TSNE benchmark docs (#122)

inteldimitrius · web-flow · commit 50d1c32bac4c · 2022-12-27T19:26:28.000+03:00
* Add CIFAR_10 dataset loading and available for benchmarking

* Remove line according to PEP8

* Add docs for TSNE benchmark

* Add epsilon dataset to TSNE benchmark
diff --git a/README.md b/README.md
@@ -113,6 +113,7 @@ The configuration of benchmarks allows you to select the frameworks to run, sele
 |**[PCA](https://scikit-learn.org/stable/modules/generated/sklearn.decomposition.PCA.html)**|pca|:white_check_mark:|:x:|:white_check_mark:|:white_check_mark:|:x:|
 |**[Ridge](https://scikit-learn.org/stable/modules/generated/sklearn.linear_model.Ridge.html)**|ridge|:white_check_mark:|:x:|:white_check_mark:|:white_check_mark:|:x:|
 |**[SVM](https://scikit-learn.org/stable/modules/generated/sklearn.svm.SVC.html)**|svm|:white_check_mark:|:x:|:white_check_mark:|:white_check_mark:|:x:|
+|**[TSNE](https://scikit-learn.org/stable/modules/generated/sklearn.manifold.TSNE.html)**|tsne|:white_check_mark:|:x:|:x:|:white_check_mark:|:x:|
 |**[train_test_split](https://scikit-learn.org/stable/modules/generated/sklearn.model_selection.train_test_split.html)**|train_test_split|:white_check_mark:|:x:|:x:|:white_check_mark:|:x:|
 |**[GradientBoostingClassifier](https://scikit-learn.org/stable/modules/generated/sklearn.ensemble.GradientBoostingClassifier.html)**|gbt|:x:|:x:|:x:|:x:|:white_check_mark:|
 |**[GradientBoostingRegressor](https://scikit-learn.org/stable/modules/generated/sklearn.ensemble.GradientBoostingRegressor.html)**|gbt|:x:|:x:|:x:|:x:|:white_check_mark:|
diff --git a/configs/sklearn/performance/tsne.json b/configs/sklearn/performance/tsne.json
@@ -24,15 +24,24 @@
                         "y": "data/mnist_y_test.npy"
                     }
                 },
-		{
-		    "source": "npy",
-		    "name": "cifar_10",
-		    "training":
-		    {
-			"x": "data/cifar_10_x_train.npy",
-			"y": "data/cifar_10_y_train.npy"
-		    }
-		}
+                {
+                    "source": "npy",
+                    "name": "cifar_10",
+                    "training":
+                    {
+                        "x": "data/cifar_10_x_train.npy",
+                        "y": "data/cifar_10_y_train.npy"
+                    }
+                },
+		            {
+                    "source": "npy",
+                    "name": "epsilon_30K",
+                    "training":
+                    {
+                        "x": "data/epsilon_30K_x_train.npy",
+                        "y": "data/epsilon_30K_y_train.npy"
+                    }
+                }
             ],
             "workload-size": "medium"
         }
diff --git a/cuml_bench/README.md b/cuml_bench/README.md
@@ -18,6 +18,7 @@ You can launch benchmarks for each algorithm separately.
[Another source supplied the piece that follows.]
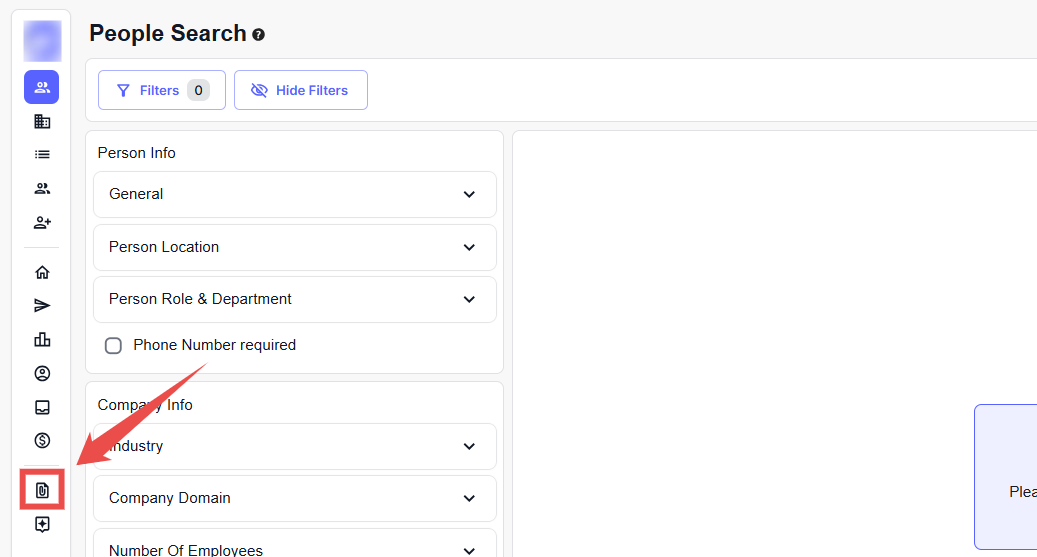Screen dimensions: 1037x557
Task: Expand the Person Location filter
Action: pos(294,247)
The tables below list a
 - [PCA](#pca)
 - [Ridge Regression](#ridge)
 - [SVC](#svc)
+- [TSNE](#tsne)
 - [train_test_split](#train_test_split)
 
 #### General
@@ -141,6 +142,17 @@ You can launch benchmarks for each algorithm separately. The tables below list a
 | tol | float | 1e-16 | Tolerance passed to sklearn.svm.SVC |
 | probability | action | True | Use probability for SVC |
 
+### TSNE
+
+| parameter Name  | Type | default value | description |
+| ----- | ---- |---- |---- |
+| n-components | int | 2 | Dimension of the embedded space |
+| early-exaggeration | float | 12.0 | This factor increases the attractive forces between points <br/>and allows points to move around more freely finding their nearest neighbors more easily |
+| learning-rate | float | 200.0 | The learning rate for t-SNE is usually in the range [10.0, 1000.0] |
+| angle | float | 0.5 | Angular size. This is the trade-off between speed and accuracy |
+| min-grad-norm | float | 1e-7 | If the gradient norm is below this threshold, the optimization is stopped |
+| random-state | int | 1234 | Determines the random number generator |
+
 #### train_test_split
 
 | parameter Name  | Type | default value | description |
diff --git a/sklearn_bench/README.md b/sklearn_bench/README.md
@@ -24,6 +24,7 @@ You can launch benchmarks for each algorithm separately. The tables below list a
 - [PCA](#pca)
 - [Ridge Regression](#ridge)
 - [SVC](#svc)
+- [TSNE](#tsne)
 - [train_test_split](#train_test_split)
 
 ### General
@@ -152,6 +153,17 @@ You can launch benchmarks for each algorithm separately. The tables below list a
 | tol | float | 1e-16 | Tolerance passed to sklearn.svm.SVC |
 | probability | action | True | Use probability for SVC |
 
+### TSNE
+
+| parameter Name  | Type | default value | description |
+| ----- | ---- |---- |---- |
+| n-components | int | 2 | Dimension of the embedded space |
+| early-exaggeration | float | 12.0 | This factor increases the attractive forces between points <br/>and allows points to move around more freely finding their nearest neighbors more easily |
+| learning-rate | float | 200.0 | The learning rate for t-SNE is usually in the range [10.0, 1000.0] |
+| angle | float | 0.5 | Angular size. This is the trade-off between speed and accuracy |
+| min-grad-norm | float | 1e-7 | If the gradient norm is below this threshold, the optimization is stopped |
+| random-state | int | 1234 | Determines the random number generator |
+
 ### train_test_split
 
 | parameter Name  | Type | default value | description |